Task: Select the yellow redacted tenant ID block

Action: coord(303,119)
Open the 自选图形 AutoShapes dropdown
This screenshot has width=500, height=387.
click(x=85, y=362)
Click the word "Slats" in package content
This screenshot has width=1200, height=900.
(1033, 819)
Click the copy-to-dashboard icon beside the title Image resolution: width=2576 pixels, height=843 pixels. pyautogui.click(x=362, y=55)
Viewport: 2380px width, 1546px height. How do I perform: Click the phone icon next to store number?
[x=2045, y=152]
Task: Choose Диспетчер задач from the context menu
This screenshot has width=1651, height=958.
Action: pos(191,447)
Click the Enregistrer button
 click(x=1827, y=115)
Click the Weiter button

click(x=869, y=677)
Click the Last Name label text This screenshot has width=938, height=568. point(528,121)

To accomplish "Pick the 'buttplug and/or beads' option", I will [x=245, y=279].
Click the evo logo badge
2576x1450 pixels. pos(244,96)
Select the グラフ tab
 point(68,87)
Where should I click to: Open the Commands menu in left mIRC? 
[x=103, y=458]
========================
Repeat all of the material above word for word, with no changes.

Task: Select the yellow redacted tenant ID block

Action: coord(303,119)
Open the 自选图形 AutoShapes dropdown
This screenshot has width=500, height=387.
click(x=85, y=362)
Click the word "Slats" in package content
This screenshot has width=1200, height=900.
(1033, 819)
Click the copy-to-dashboard icon beside the title Image resolution: width=2576 pixels, height=843 pixels. pyautogui.click(x=362, y=55)
Viewport: 2380px width, 1546px height. How do I perform: Click the phone icon next to store number?
[x=2045, y=152]
Task: Choose Диспетчер задач from the context menu
This screenshot has width=1651, height=958.
Action: pos(191,447)
Click the Enregistrer button
 click(x=1827, y=115)
Click the Weiter button

click(x=869, y=677)
Click the Last Name label text This screenshot has width=938, height=568. point(528,121)

To accomplish "Pick the 'buttplug and/or beads' option", I will [x=245, y=279].
Click the evo logo badge
2576x1450 pixels. pos(244,96)
Select the グラフ tab
 point(68,87)
Where should I click to: Open the Commands menu in left mIRC? 
[x=103, y=458]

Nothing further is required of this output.